Wie viele Menschen sind in Deutschland von sexueller Gewalt betroffen und in welchem Umfeld passierten die Taten? Forscher versuchen, mit einer Studie Antworten auf diese Fragen zu geben.
Laut einer Studie haben rund 13 Prozent der Menschen in Deutschland zwischen 18 und 59 Jahren schon mindestens ein Mal sexuelle Gewalt erlebt. Das seien hochgerechnet 5,7 Millionen Menschen, erklärte der Psychiater Harald Dreßing am Montag in Mannheim. Betroffen sind demnach vor allem Frauen, als Täter werden hingegen mehrheitlich Männer angegeben.
Laut der Studie berichteten Betroffene am häufigsten, in der Familie oder durch Verwandte sexualisierte Gewalt erfahren zu haben. Fast alle Befragten berichteten von nicht gewollten Berührungen, mehr als ein Fünftel vom Eindringen in den Körper. Auffällig sei, dass Männer deutlich häufiger sexualisierte Gewalt in Sport- und Freizeiteinrichtungen oder durch kirchliche Mitarbeiter erlebten.
Rund 38 Prozent der Betroffenen hatte demnach bisher nicht mit anderen Personen über die erlebte sexualisierte Gewalt gesprochen. Als Grund berichteten sie häufig Schamgefühle und die Angst, dass einem nicht geglaubt werde. “Das zeigt, dass es immer noch ein erhebliches Dunkelfeld gibt und es vielfach an geschützten Räumen fehlt, in denen Menschen das Erlebte offen ansprechen können, ohne negative Konsequenzen fürchten zu müssen”, sagt Dreßing.
□ □ □ □
Können Sie aus dem Text zur Studie über sexuelle Gewalt den Abschnitt wortgetreu niederschreiben, der mit „Laut einer Studie“ beginnt und sich bis einschließlich „kirchliche Mitarbeiter erlebten.“ fortsetzt?

#### [Datenauszug]
□ □ □ □
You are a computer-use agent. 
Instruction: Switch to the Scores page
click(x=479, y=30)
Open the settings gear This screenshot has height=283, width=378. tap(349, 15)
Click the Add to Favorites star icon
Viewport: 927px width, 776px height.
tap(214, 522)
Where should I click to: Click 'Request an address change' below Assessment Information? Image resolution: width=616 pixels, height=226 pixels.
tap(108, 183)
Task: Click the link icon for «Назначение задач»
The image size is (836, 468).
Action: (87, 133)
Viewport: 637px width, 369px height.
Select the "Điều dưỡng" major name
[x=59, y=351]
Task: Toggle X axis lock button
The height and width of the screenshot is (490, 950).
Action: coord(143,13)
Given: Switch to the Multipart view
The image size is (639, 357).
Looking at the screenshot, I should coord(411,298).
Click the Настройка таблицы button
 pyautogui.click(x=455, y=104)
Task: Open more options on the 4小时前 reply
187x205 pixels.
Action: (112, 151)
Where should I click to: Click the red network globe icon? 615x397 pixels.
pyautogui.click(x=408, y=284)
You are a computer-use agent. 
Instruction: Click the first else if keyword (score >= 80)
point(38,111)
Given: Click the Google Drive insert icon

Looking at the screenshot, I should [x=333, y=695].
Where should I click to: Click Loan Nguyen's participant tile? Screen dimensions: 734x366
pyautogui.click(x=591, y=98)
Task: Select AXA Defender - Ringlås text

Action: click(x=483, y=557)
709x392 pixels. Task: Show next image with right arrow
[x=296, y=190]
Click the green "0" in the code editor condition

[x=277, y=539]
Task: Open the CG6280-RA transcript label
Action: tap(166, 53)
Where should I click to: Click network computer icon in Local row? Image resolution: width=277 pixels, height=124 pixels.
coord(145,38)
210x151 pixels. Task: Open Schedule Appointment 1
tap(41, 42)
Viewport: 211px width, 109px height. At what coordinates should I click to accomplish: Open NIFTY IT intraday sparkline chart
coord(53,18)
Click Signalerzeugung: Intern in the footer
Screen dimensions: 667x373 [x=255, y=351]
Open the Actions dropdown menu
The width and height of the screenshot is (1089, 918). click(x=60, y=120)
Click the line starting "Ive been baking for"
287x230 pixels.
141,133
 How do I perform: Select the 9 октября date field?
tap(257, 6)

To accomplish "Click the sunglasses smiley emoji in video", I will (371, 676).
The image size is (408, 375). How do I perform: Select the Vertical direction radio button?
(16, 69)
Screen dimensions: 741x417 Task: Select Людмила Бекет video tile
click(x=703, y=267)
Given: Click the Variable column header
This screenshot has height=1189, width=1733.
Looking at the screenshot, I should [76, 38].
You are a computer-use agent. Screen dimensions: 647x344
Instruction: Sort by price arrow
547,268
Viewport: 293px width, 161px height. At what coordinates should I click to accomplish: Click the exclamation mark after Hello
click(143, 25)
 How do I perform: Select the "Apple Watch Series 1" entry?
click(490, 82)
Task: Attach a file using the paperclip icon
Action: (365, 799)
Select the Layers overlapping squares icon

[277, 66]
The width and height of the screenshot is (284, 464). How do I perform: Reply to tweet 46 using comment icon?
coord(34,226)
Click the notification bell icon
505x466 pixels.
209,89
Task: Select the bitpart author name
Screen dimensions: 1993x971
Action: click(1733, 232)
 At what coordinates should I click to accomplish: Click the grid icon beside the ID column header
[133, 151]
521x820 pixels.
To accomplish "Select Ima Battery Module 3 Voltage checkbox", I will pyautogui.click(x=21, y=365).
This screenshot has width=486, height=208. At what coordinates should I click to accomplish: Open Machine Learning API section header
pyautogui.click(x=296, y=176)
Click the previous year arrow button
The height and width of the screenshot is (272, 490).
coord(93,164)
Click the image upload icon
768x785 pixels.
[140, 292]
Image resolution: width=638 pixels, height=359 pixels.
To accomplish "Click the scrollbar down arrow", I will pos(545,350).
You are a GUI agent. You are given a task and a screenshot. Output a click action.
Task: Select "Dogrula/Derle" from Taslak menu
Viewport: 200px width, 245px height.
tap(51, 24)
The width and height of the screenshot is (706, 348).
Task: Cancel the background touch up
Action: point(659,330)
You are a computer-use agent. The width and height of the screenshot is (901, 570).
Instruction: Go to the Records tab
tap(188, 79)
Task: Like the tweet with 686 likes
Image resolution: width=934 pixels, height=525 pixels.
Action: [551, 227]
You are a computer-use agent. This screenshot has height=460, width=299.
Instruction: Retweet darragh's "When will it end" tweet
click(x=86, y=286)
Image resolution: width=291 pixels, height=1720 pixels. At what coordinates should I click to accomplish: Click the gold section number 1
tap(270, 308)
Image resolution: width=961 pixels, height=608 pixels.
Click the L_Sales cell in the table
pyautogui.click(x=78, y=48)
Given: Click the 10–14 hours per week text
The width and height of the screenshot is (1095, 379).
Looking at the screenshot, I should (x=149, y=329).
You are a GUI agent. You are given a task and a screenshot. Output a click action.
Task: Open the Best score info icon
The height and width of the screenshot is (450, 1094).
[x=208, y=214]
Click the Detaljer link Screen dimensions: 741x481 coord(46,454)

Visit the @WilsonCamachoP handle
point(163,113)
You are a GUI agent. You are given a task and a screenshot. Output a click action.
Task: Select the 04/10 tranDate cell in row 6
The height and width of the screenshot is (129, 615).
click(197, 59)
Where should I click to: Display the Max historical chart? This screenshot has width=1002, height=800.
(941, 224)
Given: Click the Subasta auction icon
□ □ □ □
#### [Ergebnis der Übung]
Laut einer Studie haben rund 13 Prozent der Menschen in Deutschland zwischen 18 und 59 Jahren schon mindestens ein Mal sexuelle Gewalt erlebt. Das seien hochgerechnet 5,7 Millionen Menschen, erklärte der Psychiater Harald Dreßing am Montag in Mannheim. Betroffen sind demnach vor allem Frauen, als Täter werden hingegen mehrheitlich Männer angegeben.
Laut der Studie berichteten Betroffene am häufigsten, in der Familie oder durch Verwandte sexualisierte Gewalt erfahren zu haben. Fast alle Befragten berichteten von nicht gewollten Berührungen, mehr als ein Fünftel vom Eindringen in den Körper. Auffällig sei, dass Männer deutlich häufiger sexualisierte Gewalt in Sport- und Freizeiteinrichtungen oder durch kirchliche Mitarbeiter erlebten.